On Thursday, November 7, 2013 8:29:09 PM UTC, David Hartley wrote: > In message <email@example.com>, Paul > > <firstname.lastname@example.org> writes > > >Thanks for your contributions. I don't see things quite the same way. > > >I think that, as before, the author meant exactly what he said. All > > >indexing is fine and beginning at b_0 is fine. You may need sufficient > > >largeness of the x terms where largeness is defined in relation to the > > >indexing of the b terms. I disagree with you that we have enough > > >B(r^(s-1)) elements between the members of B(r ^ s). We sometimes > > >(unless we argue further) want r instead of r-1. > > > > It is crucial that X_sigma0 and X_0 be sunsets of B. Then we know > > X_sigma0^rho0 has an even index, 2pi, and that b_(2pi+1) will not be in > > X_0 or X_sigma0. That's the whole reason for using B > > > > > > There's nothing in the existing specification to stop you choosing X_0 > > and X_1 with all odd indices (unless r is even of course).

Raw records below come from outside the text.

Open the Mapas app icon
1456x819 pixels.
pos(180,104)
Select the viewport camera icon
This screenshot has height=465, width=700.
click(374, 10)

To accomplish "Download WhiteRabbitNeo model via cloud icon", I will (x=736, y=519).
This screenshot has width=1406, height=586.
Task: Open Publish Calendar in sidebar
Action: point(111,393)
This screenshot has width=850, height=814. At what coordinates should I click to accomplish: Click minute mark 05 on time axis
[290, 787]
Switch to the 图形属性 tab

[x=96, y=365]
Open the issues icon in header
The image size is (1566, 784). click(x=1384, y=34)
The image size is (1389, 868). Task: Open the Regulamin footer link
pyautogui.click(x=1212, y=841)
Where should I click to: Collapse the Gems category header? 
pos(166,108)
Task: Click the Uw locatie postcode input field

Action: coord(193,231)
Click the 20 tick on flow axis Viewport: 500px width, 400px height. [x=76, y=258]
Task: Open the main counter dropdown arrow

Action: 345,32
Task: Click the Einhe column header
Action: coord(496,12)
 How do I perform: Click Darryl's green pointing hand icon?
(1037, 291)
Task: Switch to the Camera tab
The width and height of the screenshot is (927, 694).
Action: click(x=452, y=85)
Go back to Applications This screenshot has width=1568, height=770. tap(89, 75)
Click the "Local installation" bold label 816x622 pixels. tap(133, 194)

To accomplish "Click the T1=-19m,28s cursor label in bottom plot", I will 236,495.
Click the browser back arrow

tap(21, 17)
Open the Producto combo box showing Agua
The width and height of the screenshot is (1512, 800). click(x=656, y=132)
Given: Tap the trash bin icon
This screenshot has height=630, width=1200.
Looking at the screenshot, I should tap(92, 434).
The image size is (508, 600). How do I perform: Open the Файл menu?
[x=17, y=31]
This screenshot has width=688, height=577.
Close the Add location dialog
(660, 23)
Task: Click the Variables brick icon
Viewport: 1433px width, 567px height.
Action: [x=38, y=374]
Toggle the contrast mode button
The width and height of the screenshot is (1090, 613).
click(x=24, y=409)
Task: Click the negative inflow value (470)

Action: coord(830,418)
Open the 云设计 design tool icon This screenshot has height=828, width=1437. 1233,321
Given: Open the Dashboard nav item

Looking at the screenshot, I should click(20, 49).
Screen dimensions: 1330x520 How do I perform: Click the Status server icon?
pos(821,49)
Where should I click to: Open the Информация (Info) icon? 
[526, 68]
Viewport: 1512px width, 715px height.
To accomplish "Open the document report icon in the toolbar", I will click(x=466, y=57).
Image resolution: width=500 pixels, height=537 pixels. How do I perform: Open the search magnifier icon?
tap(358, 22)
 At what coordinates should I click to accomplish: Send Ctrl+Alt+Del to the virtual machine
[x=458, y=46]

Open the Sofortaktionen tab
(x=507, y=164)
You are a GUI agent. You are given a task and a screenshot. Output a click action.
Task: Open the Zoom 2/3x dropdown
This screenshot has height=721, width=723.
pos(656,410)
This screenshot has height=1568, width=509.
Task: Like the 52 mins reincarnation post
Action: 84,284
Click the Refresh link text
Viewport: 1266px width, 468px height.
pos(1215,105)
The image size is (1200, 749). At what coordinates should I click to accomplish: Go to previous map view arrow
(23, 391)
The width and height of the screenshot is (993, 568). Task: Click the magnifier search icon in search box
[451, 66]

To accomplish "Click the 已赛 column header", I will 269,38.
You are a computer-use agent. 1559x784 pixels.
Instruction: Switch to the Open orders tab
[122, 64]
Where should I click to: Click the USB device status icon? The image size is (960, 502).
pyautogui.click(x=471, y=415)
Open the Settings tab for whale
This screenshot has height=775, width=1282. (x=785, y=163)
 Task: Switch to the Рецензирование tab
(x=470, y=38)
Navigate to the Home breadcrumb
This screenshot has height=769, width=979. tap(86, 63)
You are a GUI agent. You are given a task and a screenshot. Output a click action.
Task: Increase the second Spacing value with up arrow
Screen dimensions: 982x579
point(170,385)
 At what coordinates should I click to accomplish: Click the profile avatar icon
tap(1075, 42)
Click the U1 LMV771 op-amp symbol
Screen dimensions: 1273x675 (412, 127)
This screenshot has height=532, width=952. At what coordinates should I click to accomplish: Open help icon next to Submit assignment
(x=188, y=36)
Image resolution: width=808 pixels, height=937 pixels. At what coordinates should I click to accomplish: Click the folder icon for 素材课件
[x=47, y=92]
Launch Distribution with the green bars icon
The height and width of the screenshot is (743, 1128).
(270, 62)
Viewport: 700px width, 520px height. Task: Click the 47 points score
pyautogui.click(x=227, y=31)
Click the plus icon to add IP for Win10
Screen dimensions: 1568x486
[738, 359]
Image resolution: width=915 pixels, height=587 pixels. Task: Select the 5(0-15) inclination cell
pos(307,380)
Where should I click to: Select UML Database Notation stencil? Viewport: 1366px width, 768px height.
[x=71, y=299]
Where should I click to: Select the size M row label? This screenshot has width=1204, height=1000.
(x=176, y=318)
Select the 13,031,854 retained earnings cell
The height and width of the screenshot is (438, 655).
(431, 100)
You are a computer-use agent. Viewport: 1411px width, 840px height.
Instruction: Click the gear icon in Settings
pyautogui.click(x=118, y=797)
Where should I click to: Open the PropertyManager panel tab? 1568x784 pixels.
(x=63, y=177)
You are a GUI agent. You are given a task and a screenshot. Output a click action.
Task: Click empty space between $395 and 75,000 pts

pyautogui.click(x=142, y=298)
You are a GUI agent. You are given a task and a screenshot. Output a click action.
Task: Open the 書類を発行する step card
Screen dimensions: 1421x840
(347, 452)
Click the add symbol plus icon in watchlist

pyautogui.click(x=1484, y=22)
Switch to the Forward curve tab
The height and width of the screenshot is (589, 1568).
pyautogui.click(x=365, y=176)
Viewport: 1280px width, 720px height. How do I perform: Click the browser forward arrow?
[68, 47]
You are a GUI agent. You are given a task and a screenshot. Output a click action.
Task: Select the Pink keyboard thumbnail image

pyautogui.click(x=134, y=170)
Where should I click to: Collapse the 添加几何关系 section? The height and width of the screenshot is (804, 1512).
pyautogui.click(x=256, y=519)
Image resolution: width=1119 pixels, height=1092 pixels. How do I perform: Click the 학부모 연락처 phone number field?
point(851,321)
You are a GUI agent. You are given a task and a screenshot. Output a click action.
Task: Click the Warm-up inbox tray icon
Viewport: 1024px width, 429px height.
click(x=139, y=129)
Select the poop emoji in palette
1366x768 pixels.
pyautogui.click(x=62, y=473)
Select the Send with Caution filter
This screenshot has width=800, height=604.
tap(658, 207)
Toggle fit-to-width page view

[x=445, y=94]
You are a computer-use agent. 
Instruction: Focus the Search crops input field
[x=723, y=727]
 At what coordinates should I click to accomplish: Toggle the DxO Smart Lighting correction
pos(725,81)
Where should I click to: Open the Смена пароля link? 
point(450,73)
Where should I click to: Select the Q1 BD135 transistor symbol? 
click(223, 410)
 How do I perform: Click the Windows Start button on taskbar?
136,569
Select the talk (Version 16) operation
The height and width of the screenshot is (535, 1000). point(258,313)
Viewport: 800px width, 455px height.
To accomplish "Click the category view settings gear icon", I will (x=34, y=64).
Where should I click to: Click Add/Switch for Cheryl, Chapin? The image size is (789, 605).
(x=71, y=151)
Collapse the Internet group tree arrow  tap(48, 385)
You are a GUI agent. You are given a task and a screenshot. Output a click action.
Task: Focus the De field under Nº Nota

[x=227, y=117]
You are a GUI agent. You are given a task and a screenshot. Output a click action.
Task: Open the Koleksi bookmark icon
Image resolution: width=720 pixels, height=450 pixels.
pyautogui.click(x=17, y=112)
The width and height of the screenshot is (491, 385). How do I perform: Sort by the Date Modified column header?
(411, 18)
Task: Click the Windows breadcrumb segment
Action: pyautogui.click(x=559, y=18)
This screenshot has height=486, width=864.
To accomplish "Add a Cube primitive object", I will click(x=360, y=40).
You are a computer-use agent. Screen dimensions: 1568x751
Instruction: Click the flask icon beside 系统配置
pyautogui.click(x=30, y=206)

That shows > > immediately that using the B(t) as stated can't work. > > > > Starting with b_0 is not fine. If the smallest member of X_1 is b_0 and > > the smallest of X_0 is larger then there is no way to construct X_2. > > Starting B(t) at b_2t is one way around that. Another would be to > > specify that rho_0 is the smallest index at which the x_i and x'_i > > differ. > > > > > > > > You are quite right about not having enough room to do the construction. > > All the elements of X_1 could lie between two successive elements of > > X_0. Then all of X_2 would have to be between the corresponding elements > > of X_1 and there may be only (r-1) available. > > > > >Whenever we see a problem in the construction, we move around it by > > >using the Blass-Epstein argument to say that, because we're working > > >inside B', the problem (not being able to find enough B(r^(s-1) > > >elements) is inconsistent with the assumed inequality f(x...) =/= > > >f(x'...). > > > > There is a sense in which that applies here. If X_0 and X_1 are > > interleaved in that way, then we can jump straight to the last part of > > the argument. The point of the X_i sequence is to get us to the position > > where we can change the rho0-indexed element of X_sigma0 to the > > one-higher indexed b without disturbing the relative orderings with X_0. > > If X_0 and X_1 are disjoint then that can't happen anyway and we can > > just put sigma0 = 1 and finish. >
Many thanks for your thoughts on this.
It would be interesting to compare and contrast with http://www.renyi.hu/~p_erdos/1950-01.pdf which proves the same thing. Currently, I haven't had a chance to digest either paper. I'm put off by maths where the readers have to fill in the details themselves. I enjoy it far more when I follow the author's reasoning.
That would not be a good approach if I were an academic mathematician. But I'm not so I'm taking the approach I enjoy best.
Can't wait to have attained mastery of this theorem of genius.